Recovering cells from ancient sample - (Oct/10/2015 )
Hi, I'm curious as to the best protocol for obtaining live cells to culture from a frozen mummified sample. The current protocol I have involves techniques similar to the culturing of feeder cells.
1. Disinfecting tissue, place the sample in a conical tube with 75% alcohol and shake.
2. Pulverize tissue sample until it reaches the consistency of sludge.
3. Samples are trypsinized for 1 hour to detach epithelial cells.
4. Neutralize and wash with media x3 times.
5. Centrifuge then culture in media.
Media composition is similar to culturing fibroblasts (feeder cells).
The lab has used both trypsin and collagenase. All the researchers are using different methods to try to recover cells but so far have not yielded anything.
Any idea or proposal for better methods that could possibly yield us live cells?
I don't think there is any chance you will recover live cells from a both frozen and desiccated sample of mammalian tissue, you might from a frozen sample if it has been frozen properly (at least -80, where cells may be viable for up to two years, preferably LN2, frozen rapidly with cryoprotectant such as DMSO). I have never heard of recovering from a desiccated sample.

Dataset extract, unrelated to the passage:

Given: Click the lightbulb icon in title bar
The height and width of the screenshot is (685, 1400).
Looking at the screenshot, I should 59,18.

Some organisms can survive freezing and desiccation but they have specific molecular mechanisms that allow this to happen. Which organism are you working with?
I did not think it was possible either but I am interning with a cloning laboratory in Korea for training. They are working on the Mammoth project and I believe it started way back in 2013.

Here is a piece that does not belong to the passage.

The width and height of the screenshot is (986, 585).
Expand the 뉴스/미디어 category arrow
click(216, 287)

There is a bit of a language barrier so I may not understand them fully but I believe the project involves recovering live cells (attempting) to try the cloning process using ovum from a close species, I deduced it would be the Asian elephant (?). I know that it is possible to recover fragments of DNA of ancient samples (museums, etc) but I was wondering if the cells (in this case) would still be alive let alone be viable for culture. I think the objective was to attempt to "revive" cells for culture but the laboratory is also working on mapping the genome which they hope to reconstruct in the future clone.
The whole process seems a bit impractical to me (it's a personal opinion). Such samples are often highly contaminated and missing repetitive sequences so I am unsure as to how they plan on reconstructing the DNA. The live cell method (assuming there are any left) also doesn't seem very feasible since no cultures have survived thus far. I am curious to know if this lengthy trial and error culture they are doing will yield any results. Apart from that, the method we have employed seems a little crude for me considering this is a really old and probably damaged sample. So, are there better methods that could be used that may "increase" the chances of actually obtaining live cells or intact DNA from these samples?
P/S: Not being a pessimist, just a little skeptical about the entire process. I still hope that whatever they/we are doing works or hopefully will work.
I seriously doubt that there will be any viable cells in frozen mammoths, but it might be possible to retrieve an intact cell, that you could then extract the chromosomes from and try cloning... which has a very low success rate anyway, so you would probably need a lot of cells.
I don't know about any better methods, as I'm not sure that this is a problem anyone has really considered before. It would probably be worth looking through the literature for methods for reviving insects and tardigrades, there might be some clues there.